Ischemic stroke and intracerebral haemorrhage cases had similar demographic features (ischemic stroke n = 3467, mean age 74 years [standard deviation 13], 50% female; intracerebral haemorrhage n = 275, mean age 74 years [standard deviation 13], 48% female). Following multivariable analyses patients with intracerebral haemorrhage were less likely to be admitted to a stroke unit (adjusted odds ratio 0·65; 95% confidence interval 0·45–0·94) or receive an assessment from allied health (adjusted odds ratio 0·54; 95% confidence interval 0·33–0·89) than patients with ischemic stroke. Patients with intracerebral haemorrhage are also less likely to be independent (adjusted odds ratio 0·36; 95% confidence interval 0·3–0·5) at time of hospital discharge and had a greater odds of dying in hospital (adjusted odds ratio 2·1; 95% confidence interval 1·3–3·5).
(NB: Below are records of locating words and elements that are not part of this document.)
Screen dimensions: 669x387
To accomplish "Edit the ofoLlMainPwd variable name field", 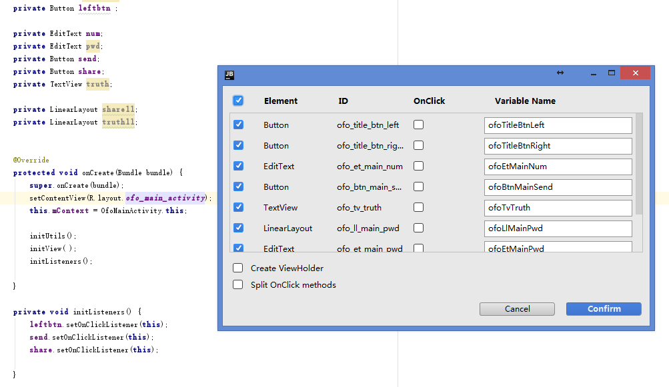I will (x=558, y=228).
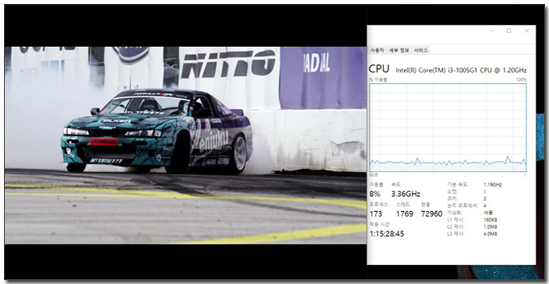Click the 72960 handles count

coord(431,213)
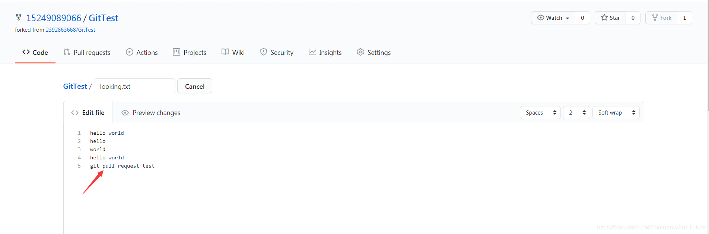709x234 pixels.
Task: Click the looking.txt filename input field
Action: click(134, 86)
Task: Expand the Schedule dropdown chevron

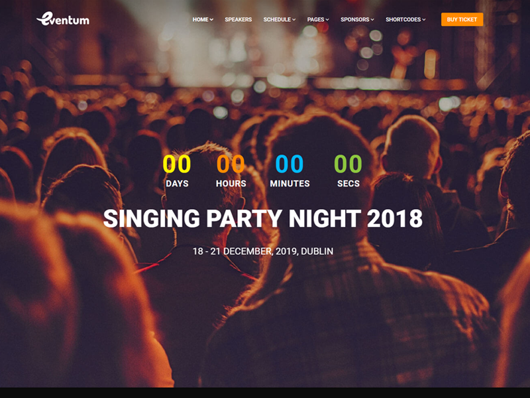Action: (294, 20)
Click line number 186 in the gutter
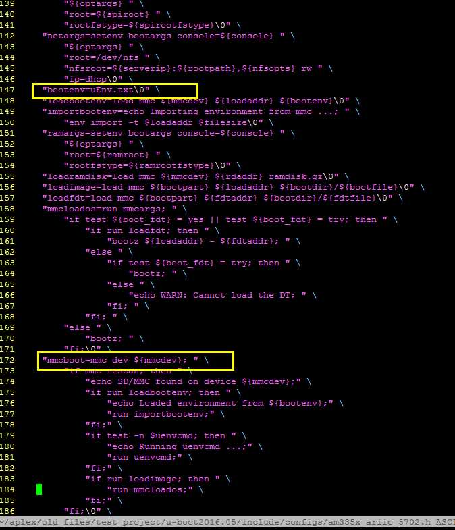The image size is (455, 530). (x=7, y=511)
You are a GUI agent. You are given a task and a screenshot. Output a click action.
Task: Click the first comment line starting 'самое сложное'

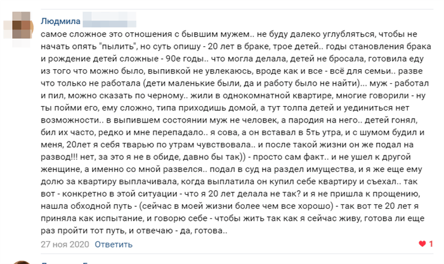pos(229,34)
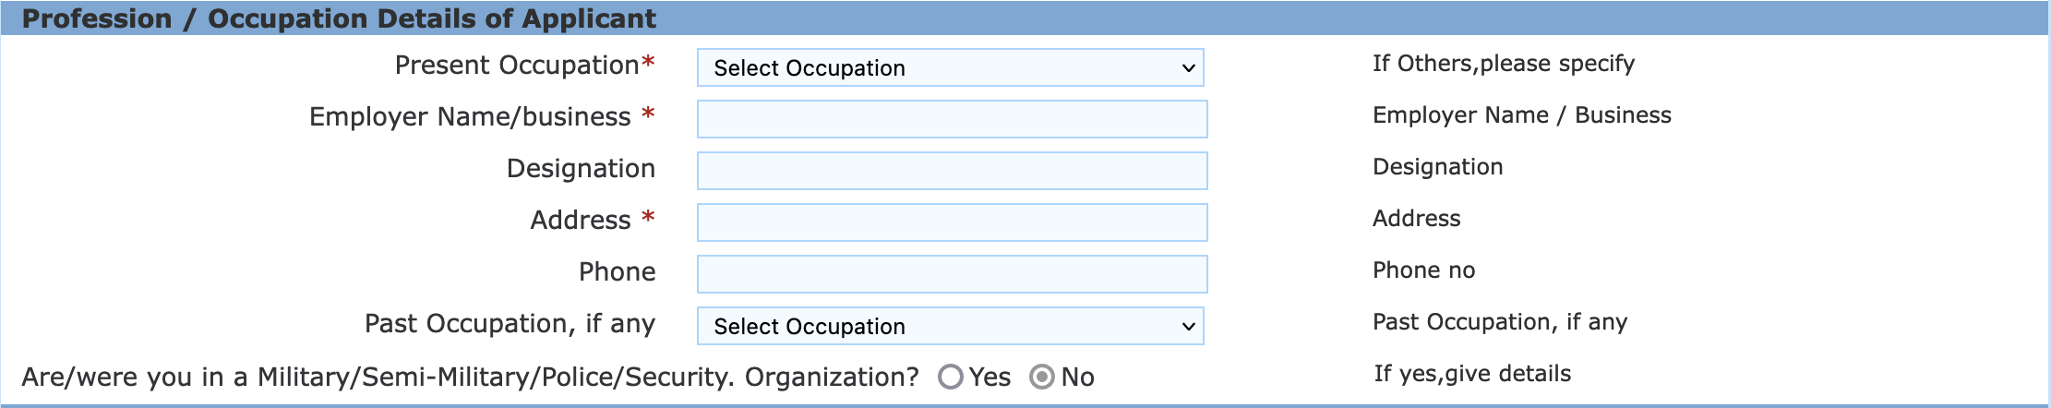Select the Phone text box

tap(952, 274)
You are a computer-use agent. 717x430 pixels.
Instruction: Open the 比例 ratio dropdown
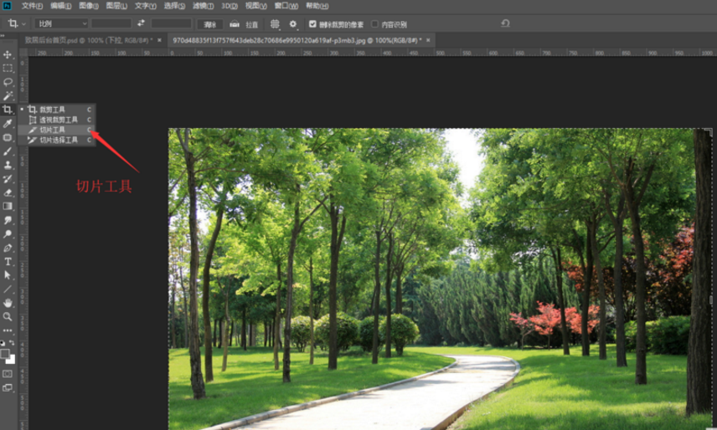pos(60,24)
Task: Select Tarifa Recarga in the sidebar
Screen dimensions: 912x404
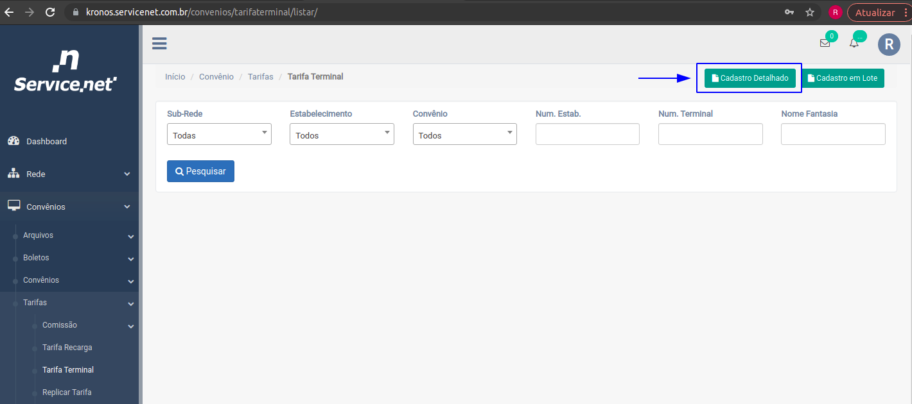Action: [67, 348]
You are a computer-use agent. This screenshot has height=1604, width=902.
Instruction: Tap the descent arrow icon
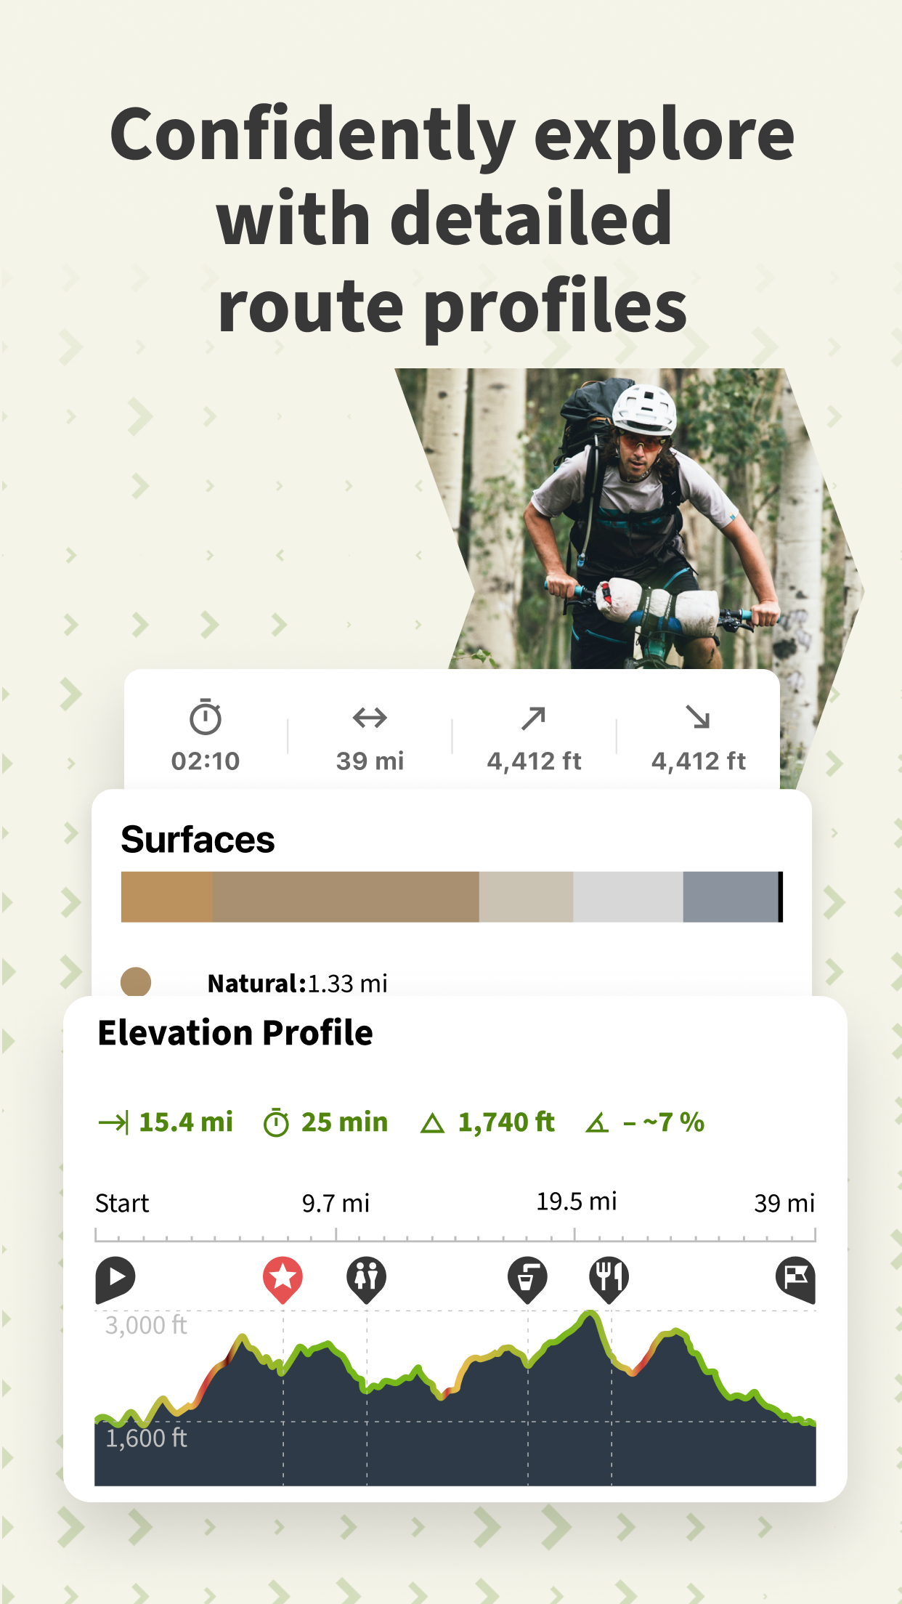click(x=698, y=718)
Patients that were admitted to a stroke unit had a greater odds of being independent (modified Rankin Score 0–2) at day 7–10 irrespective of stroke type or severity on admission (adjusted odds ratio 1·3; 95% confidence interval 1·01–1·66).

Conclusions

Following intracerebral haemorrhage, patients were less likely to be admitted to an acute stroke unit and receive allied health interventions. Admission to stroke units improved the likelihood of being independent at days 7–10 and, therefore, more should be done to encourage evidence-based care for intracerebral haemorrhage.